Author Wentworth Webster translated into English a variant in Basque language, titled The singing tree, the bird which tells the truth, and the water that makes young. In thits tale, three sisters talk to each other while spinning: the first wants to marry the king's valet, the second the king's son-in-law and the third the king himself. The king overhears their conversation and marries them to their husbands of choice. The two sisters become increasingly jealous of the third one and plot against her. When the new queen gives birth to a girl and two boys (in three consecutive pregnancies), they replace them for a cat, a dog and a bear cub and abandon them in a basket elsewhere. A gardener finds the children each time and raises them. Years later, an old beggar woman telles them about three treasres which will make them happy: the tree which sings, the bird which tells the truth, and the water which makes young again. The brothers fail in the quest, but their sister gets the treasures and rescues them. At the end of the tale, the bird exposes the queen's sisters and reveals the truth to the king during a dinner.

In a tale collected from an informant in Algeciras with the title La historia del pájaro sabio, del agua saltarina y el árbol cantor ("The tale of the wise bird, the leaping water and the singing tree"), a humble peasant couple have four daughters. One day, they are visited by three men. The couple order their daughters to serve them food. Some time later, the king summons the four girls to the castle, since he and his ministers were the men they served. The king falls in love with the fourth girl and marries her, to the jealousy of the other sisters. The new queen gives birth to two boys and a girl in three consecutive pregnancies. They are replaced for puppies and cast in the water, but are saved by a poor couple. Years later, an old beggar man visits the siblings and tells them to seek the speaking bird, the dancing water and the singing tree.

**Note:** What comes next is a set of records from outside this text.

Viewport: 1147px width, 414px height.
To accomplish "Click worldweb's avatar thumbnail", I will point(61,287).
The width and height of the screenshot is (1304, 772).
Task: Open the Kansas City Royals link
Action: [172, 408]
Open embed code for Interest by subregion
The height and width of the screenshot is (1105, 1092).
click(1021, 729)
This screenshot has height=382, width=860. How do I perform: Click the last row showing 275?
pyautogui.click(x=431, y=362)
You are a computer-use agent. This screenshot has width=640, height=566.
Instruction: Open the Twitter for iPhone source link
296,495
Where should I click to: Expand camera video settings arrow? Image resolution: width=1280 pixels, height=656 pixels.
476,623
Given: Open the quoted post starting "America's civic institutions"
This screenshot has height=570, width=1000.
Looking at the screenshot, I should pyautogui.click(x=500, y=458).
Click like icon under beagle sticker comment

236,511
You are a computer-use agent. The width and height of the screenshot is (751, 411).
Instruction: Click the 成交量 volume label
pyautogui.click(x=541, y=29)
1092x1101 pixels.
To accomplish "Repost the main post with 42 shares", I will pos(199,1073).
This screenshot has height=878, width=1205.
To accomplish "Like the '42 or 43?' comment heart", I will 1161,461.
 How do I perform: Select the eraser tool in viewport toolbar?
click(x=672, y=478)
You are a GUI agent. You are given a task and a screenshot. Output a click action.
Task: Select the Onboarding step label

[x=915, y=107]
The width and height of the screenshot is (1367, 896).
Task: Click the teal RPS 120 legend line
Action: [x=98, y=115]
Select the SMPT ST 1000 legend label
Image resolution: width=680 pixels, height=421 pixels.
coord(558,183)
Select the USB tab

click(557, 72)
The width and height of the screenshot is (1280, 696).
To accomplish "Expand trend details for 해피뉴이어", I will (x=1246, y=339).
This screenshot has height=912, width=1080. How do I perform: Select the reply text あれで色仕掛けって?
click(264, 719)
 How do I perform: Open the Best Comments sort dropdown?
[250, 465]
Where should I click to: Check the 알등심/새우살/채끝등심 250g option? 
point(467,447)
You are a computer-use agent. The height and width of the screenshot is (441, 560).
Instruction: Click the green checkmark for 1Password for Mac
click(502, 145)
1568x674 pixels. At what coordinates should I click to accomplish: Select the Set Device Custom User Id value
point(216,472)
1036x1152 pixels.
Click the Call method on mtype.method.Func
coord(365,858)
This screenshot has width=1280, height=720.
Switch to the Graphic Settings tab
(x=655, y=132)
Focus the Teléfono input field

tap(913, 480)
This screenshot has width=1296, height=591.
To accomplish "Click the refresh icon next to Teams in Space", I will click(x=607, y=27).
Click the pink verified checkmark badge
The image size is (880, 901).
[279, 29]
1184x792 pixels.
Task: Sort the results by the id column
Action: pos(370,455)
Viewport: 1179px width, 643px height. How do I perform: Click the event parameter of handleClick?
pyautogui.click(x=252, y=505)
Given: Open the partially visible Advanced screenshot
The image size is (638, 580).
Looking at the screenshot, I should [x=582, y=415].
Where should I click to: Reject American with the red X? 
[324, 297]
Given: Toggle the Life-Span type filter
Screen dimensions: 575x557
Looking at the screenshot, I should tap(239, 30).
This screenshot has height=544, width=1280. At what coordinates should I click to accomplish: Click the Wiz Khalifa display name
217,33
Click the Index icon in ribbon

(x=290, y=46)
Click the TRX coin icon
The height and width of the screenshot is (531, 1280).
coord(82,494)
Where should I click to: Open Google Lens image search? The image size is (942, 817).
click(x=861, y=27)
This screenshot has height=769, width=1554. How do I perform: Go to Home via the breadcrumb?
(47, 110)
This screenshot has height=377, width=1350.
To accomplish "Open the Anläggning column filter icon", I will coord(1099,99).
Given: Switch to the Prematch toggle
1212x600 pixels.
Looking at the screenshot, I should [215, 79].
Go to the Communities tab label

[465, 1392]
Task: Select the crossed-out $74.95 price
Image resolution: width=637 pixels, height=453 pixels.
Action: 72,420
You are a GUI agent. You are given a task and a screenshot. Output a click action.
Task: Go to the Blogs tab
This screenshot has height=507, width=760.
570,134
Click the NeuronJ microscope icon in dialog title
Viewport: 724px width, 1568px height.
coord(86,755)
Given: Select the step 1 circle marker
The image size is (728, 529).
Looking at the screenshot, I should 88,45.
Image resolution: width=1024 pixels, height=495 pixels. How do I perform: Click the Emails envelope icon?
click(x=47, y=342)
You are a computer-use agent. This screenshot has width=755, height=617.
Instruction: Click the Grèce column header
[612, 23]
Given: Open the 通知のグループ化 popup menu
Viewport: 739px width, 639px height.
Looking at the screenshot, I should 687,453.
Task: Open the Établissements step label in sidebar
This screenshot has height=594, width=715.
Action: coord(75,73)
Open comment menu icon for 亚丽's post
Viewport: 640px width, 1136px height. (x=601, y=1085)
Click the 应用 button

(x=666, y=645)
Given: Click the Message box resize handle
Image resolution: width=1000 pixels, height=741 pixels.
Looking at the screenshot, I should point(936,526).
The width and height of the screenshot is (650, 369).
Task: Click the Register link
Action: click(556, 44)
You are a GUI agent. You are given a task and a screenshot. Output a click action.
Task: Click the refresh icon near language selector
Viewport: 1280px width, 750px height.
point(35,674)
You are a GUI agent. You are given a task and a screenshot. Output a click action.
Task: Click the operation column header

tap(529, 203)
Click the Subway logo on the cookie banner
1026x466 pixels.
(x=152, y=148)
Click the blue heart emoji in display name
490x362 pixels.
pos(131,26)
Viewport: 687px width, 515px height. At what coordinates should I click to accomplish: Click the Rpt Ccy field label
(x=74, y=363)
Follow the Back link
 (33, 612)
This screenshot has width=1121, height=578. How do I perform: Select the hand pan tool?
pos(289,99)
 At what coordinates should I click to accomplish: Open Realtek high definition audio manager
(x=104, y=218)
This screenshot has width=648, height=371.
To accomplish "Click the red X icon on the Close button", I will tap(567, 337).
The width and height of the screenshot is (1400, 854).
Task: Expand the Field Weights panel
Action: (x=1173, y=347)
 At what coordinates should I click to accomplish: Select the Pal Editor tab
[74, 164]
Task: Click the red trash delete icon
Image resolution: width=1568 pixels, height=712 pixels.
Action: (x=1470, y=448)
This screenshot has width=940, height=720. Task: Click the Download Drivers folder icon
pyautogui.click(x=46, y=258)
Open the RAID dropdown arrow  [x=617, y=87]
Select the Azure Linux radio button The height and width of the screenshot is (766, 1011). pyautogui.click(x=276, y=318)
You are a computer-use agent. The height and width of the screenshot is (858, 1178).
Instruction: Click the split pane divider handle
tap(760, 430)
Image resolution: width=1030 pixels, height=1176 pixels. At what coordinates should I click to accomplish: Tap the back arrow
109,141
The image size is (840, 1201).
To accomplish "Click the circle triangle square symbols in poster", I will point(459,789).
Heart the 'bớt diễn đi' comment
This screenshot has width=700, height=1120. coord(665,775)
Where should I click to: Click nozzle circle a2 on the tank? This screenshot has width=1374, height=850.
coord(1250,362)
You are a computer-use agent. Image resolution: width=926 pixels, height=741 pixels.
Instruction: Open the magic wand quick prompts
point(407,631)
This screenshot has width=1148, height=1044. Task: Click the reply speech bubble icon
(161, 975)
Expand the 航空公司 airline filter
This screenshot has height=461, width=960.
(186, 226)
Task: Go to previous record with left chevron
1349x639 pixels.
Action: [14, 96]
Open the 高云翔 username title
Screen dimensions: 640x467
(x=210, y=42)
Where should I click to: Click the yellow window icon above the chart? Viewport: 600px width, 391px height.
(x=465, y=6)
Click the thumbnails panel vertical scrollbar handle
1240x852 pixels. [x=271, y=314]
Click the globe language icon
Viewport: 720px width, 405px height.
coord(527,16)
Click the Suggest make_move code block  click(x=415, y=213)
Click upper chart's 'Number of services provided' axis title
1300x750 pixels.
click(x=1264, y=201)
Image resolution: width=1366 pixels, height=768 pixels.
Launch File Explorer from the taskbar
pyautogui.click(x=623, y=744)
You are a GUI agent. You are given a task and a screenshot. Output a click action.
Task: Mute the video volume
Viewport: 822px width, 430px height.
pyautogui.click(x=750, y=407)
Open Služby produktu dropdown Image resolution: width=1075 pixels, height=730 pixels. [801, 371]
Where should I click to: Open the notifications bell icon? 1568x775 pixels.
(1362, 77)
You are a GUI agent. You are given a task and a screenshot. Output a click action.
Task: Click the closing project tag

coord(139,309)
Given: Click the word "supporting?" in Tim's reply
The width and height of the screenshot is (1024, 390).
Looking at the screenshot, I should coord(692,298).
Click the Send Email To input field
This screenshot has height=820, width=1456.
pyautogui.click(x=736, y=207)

Galician ethnographer Lois Carré Alvarellos published a tale collected from Campamento, in San Xurxo de Iñás, with the title As Fillas do Zapateiro ("The Shoemaker's Daughters"). In this tale, a shoemaker has three beautiful daughters, the third the kindest of them. One day, a hunter comes to their house and asks for some water to drink; only the third daughter heeds his request, to her sisters' refusal. Some time later, the prince appears to them, and they notice he was the hunter. He takes the third sister to his castle and marries her, to her sisters' jealousy. The princess gives birth to twins, a boy and a girl, which are taken by their aunts and cast in the river in a box. A miller rescues the box and raises the twins as his children. Years later, both leave home and find work with an old woman. One day, the old woman takes the twins to a feast at the king's castle, and the shoemaker's eldest daughter wishes to know them, so she can poison their food. Her crime is discovered and she is punished. The king, the prince's father, recognizes his grandchildren and takes them to the castle.

A variant in the Algherese dialect of the Catalan language, titled Lo pardal verd ("The Green Sparrow"), was collected in the 20th century.